Consultants in business context
Last week within an advanced-study college course we talked about the different perspectives. Students who solve case studies can often meet strategic consulting firms. This is no coincidence as many case studies basically deal with top management-level decisions. But what does strategic consulting mean and what do those consultants do?
The primary role of strategic consultants is to prepare and support managerial decisions. There are many possible scenarios where the management does not have the capacity or the necessary background knowledge to thoroughly investigate certain questions. A company can employ external or internal strategic consultants based on the character of the strategic question or the availability of human resources within the firm.
External consulting firms
On the market, there are numerous well-known firms specializing in either strategic or management consulting. McKinsey, The Boston Consulting Group, Roland Berger, A. T. Kearney, Bain, just to mention the biggest ones. Besides strategic consulting firms, the so called ‘Big Four’ – KPMG, Deloitte, PWC and Ernst&Young – companies have consulting businesses (e.g. Financial Advisory, M&A) as well.
Employing an external consultant is advantageous primarily in situations where answering the question requires (1) an objective, outsider perspective and/or (2) an industry specific best practice. In all cases, the management is affected by the strategic problem, sometimes it is even the cause itself. Often there is a need to make tough decisions from a human policy perspective. In such cases decision making can be helped by a consultant who is independent from organization politics. The above mentioned big consulting firms possess an extensive international network along with industry and project specific experience. They can tailor those experiences and best practices to the given situations and corporations.
One of the main disadvantages of employing an external consultant is that once the project is over, they often do not take part in the implementation process. Due to the high reimbursements and the complexity of questions, projects are often about methodological preparation, situation evaluation, concept creation and preparation of implementation plans until there are no resources left for the complete coordination of internal implementation. In such cases the project’s success depends very much on the management of the ordering company and the person who is responsible for the project internally.
Internal consultants
On the other end of the consulting continuum are the internal consultants of firms. They are employees of a given firm (e.g. Shell, MOL, Magyar Telekom) and their primary task is to internally support the decisions of managers. The organizational presence of these consultants differs in every firm, at certain companies there are one or two people dealing with the above mentioned questions, at others there are complete strategic departments for that.
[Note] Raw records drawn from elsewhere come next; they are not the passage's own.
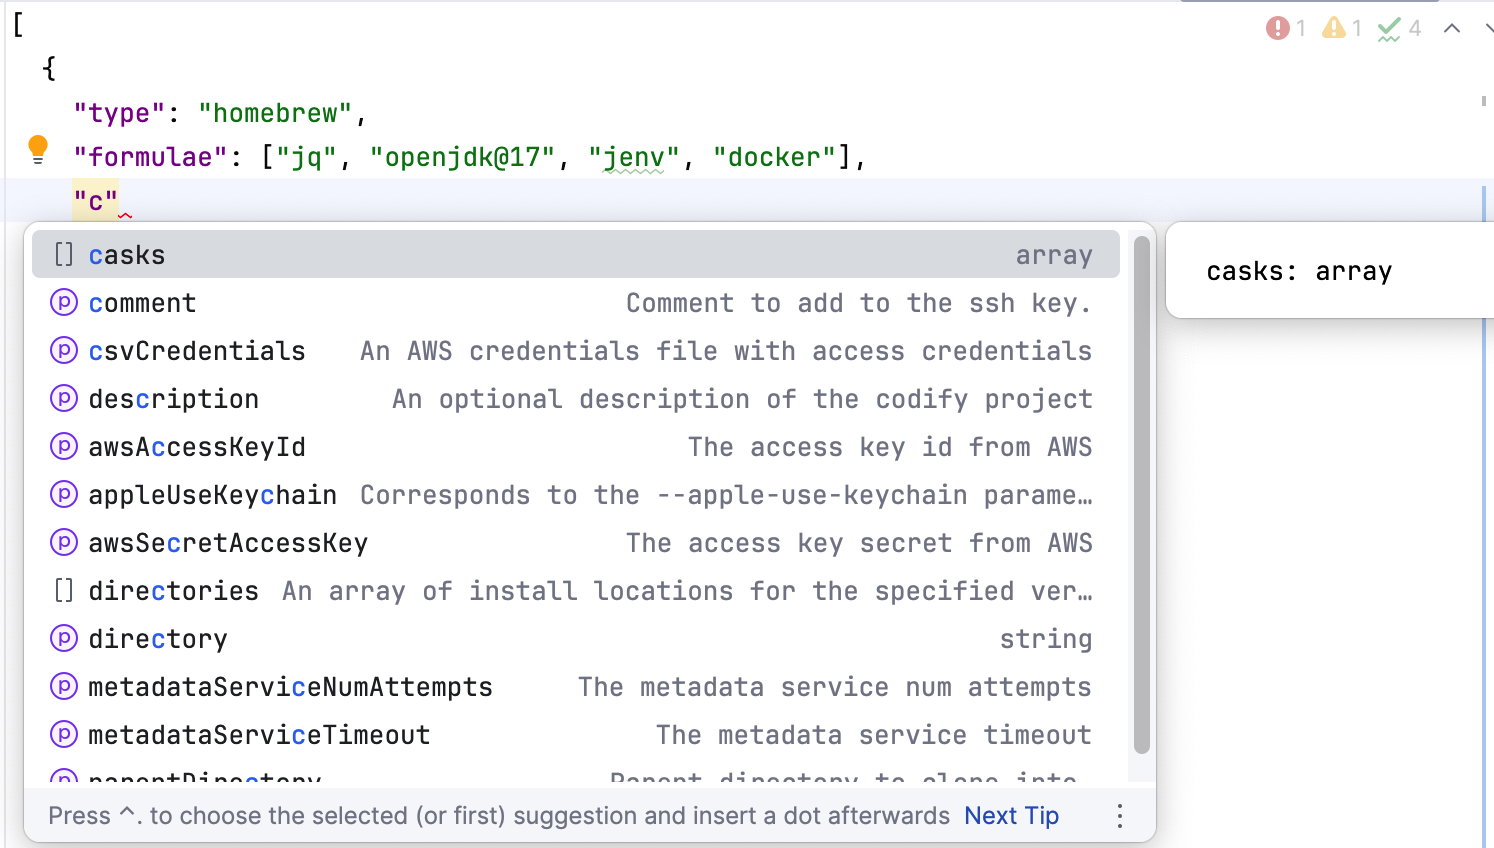Select the directory string suggestion

click(158, 639)
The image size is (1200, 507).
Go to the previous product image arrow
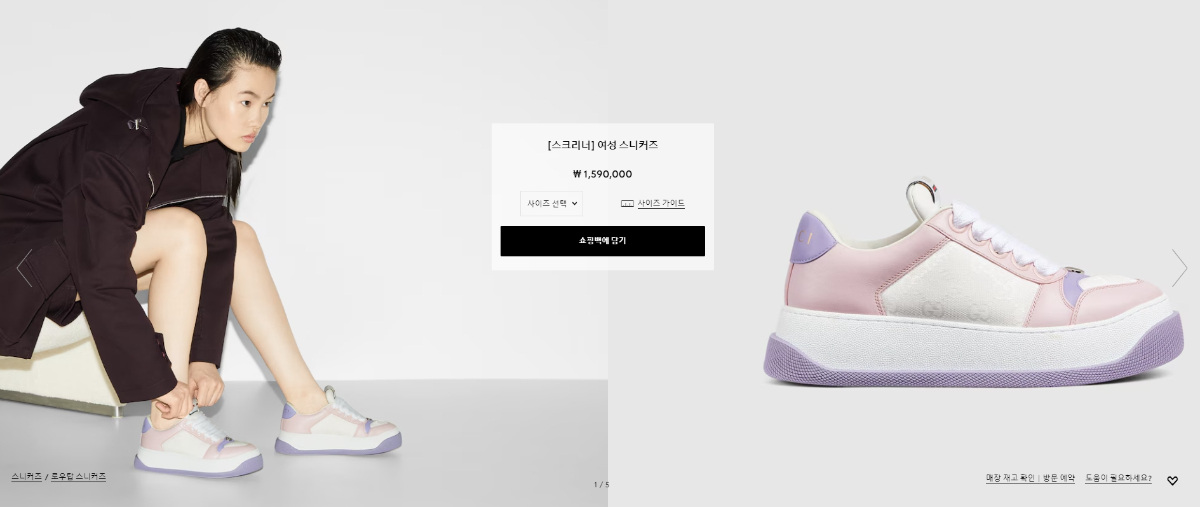coord(24,268)
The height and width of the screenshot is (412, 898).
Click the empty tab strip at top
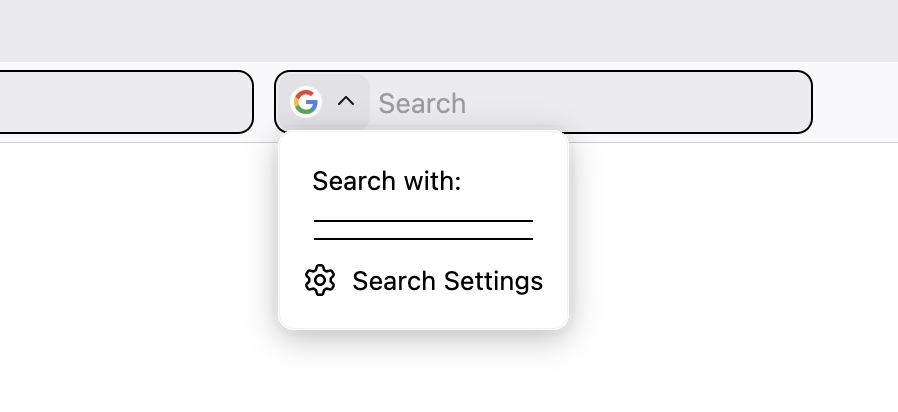coord(450,30)
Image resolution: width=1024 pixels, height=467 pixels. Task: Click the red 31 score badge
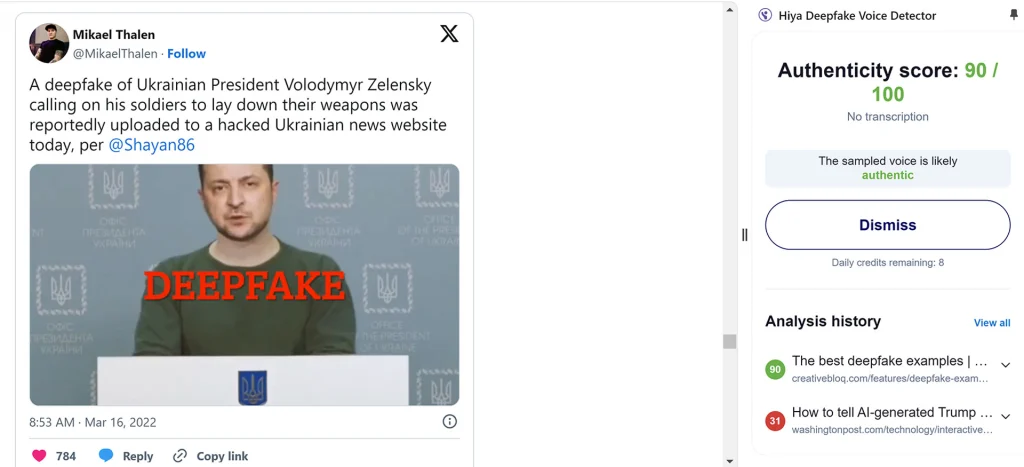(775, 421)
The main advantage of employing an internal consultant (or strategic analyst) is the benefit of their daily presence. As employees of the firm, they are present continuously in the everyday life of the company and due to that they possess a significant amount of industry specific knowledge. As they work embedded to the corporate structure, they actively participate in the implementation of projects as well.
The two major disadvantages of having internal consultants is exactly the two major benefits of having external consultants. As they are deeply embedded in the organization they are impacted by certain questions which deteriorates their objectivity. Over the years, besides their accumulated industry specific knowledge, they do not access other industry specific best practices. This latter disadvantage can be handled by appropriate trainings and in case of international companies by moving strategic analysts within the corporate group but it is undoubted that such effort requires a certain level of openness on behalf of both the employer and the employee.
Due to the economic crisis, many firms decided on cost cutting actions which led to radically decreased budgets dedicated to consultancy services. Many companies decided to employ in-house experts instead of more expensive external consultants. A significant part of these internal consultants are usually former external consultants who decided to move to the ‘client side’ because of industry or company specialization and more balanced work load.
Although the above described two actors have different roles and approaches to a given firm they somehow represent the same perspective. There is a given firm which is the client (or the principal) in one case or the employer in the other, yet the problem it faces is the same in both situations.